Immobilization of horseradish peroxidase enzymes on hydrous-titanium and application for phenol removal

Abstract

In this work, hydrous titanium was utilized to immobilize horseradish peroxidase (HRP) in order to improve its stability and adaptability under different water qualities using a biomimetic titanification process. The catalytic performance of immobilized HRP for phenol removal from aqueous solution was evaluated. The physicochemical properties of immobilized HRP (IM-HRP) were characterized by means of scanning electron microscopy (SEM), transmission electron microscopy (TEM), and Fourier transform infrared spectroscopy (FT-IR).
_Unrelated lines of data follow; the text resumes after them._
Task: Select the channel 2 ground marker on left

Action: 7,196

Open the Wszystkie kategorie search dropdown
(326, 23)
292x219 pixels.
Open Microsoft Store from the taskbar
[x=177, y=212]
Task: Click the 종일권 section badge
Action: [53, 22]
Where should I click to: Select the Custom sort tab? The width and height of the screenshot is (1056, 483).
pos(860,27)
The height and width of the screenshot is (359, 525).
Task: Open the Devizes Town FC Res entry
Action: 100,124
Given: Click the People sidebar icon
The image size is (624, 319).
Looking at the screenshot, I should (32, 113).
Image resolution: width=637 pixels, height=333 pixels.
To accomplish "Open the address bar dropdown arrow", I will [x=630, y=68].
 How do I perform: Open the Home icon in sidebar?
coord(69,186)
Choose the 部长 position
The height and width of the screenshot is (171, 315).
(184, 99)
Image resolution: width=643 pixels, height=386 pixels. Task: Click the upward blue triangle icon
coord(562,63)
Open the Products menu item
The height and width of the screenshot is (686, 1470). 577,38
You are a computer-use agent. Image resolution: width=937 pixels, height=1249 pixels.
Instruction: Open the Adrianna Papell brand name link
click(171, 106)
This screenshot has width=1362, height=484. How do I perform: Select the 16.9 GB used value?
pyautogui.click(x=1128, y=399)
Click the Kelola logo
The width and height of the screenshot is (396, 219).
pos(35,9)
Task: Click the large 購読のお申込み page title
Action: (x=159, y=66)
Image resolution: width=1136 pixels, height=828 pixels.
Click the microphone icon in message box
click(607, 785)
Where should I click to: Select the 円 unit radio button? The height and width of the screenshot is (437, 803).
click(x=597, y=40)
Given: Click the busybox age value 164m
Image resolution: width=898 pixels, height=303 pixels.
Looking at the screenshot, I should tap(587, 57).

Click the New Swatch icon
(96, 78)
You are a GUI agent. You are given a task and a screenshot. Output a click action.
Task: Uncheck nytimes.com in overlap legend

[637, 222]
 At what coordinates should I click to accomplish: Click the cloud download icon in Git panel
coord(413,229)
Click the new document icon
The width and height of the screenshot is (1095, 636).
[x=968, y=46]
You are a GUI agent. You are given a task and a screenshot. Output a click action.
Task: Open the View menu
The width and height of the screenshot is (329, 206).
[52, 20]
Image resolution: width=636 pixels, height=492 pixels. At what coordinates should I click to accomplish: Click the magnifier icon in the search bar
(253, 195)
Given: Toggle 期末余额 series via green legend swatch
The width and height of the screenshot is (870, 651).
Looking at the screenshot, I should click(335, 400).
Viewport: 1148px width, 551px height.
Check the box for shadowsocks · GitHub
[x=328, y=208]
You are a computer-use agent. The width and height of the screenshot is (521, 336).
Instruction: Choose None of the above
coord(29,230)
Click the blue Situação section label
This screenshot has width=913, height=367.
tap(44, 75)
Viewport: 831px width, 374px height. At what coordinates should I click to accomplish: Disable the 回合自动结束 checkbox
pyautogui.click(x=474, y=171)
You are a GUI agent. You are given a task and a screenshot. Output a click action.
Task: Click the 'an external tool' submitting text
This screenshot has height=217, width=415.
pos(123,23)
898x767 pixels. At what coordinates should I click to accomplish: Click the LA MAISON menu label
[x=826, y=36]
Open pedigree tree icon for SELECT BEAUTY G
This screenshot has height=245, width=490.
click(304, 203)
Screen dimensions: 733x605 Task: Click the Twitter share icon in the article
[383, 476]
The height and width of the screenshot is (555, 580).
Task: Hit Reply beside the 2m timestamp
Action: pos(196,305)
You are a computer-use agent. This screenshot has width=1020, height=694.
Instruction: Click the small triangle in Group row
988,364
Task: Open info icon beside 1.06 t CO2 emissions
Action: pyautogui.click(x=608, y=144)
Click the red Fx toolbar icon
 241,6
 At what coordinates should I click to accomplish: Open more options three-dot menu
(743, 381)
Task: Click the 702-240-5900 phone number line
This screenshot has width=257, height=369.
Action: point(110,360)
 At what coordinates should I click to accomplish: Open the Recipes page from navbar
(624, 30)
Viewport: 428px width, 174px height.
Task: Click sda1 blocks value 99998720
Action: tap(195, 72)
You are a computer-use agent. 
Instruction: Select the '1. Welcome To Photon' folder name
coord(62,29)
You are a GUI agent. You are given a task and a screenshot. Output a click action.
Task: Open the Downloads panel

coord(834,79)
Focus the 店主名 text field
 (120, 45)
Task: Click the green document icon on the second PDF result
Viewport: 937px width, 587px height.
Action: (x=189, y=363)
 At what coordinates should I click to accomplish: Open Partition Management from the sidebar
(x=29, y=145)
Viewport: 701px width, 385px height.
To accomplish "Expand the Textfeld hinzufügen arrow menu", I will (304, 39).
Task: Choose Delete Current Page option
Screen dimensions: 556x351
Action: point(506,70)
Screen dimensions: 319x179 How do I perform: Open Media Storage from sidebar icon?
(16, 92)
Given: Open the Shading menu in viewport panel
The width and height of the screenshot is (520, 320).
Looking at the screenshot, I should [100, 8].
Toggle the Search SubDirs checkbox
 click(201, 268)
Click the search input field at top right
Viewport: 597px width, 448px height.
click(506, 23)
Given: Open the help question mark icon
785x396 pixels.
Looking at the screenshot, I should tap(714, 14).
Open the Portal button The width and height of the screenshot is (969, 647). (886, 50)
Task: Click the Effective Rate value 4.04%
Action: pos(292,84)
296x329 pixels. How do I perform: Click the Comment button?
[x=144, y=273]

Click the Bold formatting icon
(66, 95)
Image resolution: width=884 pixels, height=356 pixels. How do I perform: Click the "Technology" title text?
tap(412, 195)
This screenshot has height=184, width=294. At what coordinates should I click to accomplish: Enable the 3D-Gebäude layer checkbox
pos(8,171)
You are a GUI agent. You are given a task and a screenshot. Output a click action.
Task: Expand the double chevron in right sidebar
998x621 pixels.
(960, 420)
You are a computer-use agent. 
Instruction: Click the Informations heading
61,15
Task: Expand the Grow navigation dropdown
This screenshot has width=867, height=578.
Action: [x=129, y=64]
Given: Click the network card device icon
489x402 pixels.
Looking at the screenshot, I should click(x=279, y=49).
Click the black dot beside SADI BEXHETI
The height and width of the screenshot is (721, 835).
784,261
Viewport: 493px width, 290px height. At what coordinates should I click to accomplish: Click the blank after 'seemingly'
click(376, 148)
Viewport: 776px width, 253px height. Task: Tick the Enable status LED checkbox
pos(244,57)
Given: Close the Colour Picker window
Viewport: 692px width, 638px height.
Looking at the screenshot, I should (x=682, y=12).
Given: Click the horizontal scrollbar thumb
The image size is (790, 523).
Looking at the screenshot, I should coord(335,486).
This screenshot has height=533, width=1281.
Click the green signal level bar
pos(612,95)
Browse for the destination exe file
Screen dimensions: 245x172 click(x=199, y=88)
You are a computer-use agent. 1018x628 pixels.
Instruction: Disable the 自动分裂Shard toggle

The effects of the reaction conditions (H₂O₂ and IM-HRP dosages and initial phenol concentration) on phenol removal were investigated. Enzymatic activity analysis indicated that the immobilization process has no adverse effects on the catalytic performance of HRP, and a slight increase in the enzymatic catalytic kinetic constant (k_m) of IM-HRP was observed compared to its free enzymes. It was found that at a synthetic temperature of 37 °C ± 3 °C, IM-HRP exhibited excellent phenol removal of over 90% after reaction for 15 min. In addition, the enzyme activity of IM-HRP was very stable over a wide range of reaction conditions (e.g., temperatures from 20 °C to 90 °C and pH from 3.0 to 11.0). Therefore, HRP enzymes loaded on hydrous titanium are very effective at improving the stability of enzymes and can alleviate the adverse effects of various environmental and water conditions on contaminant removal.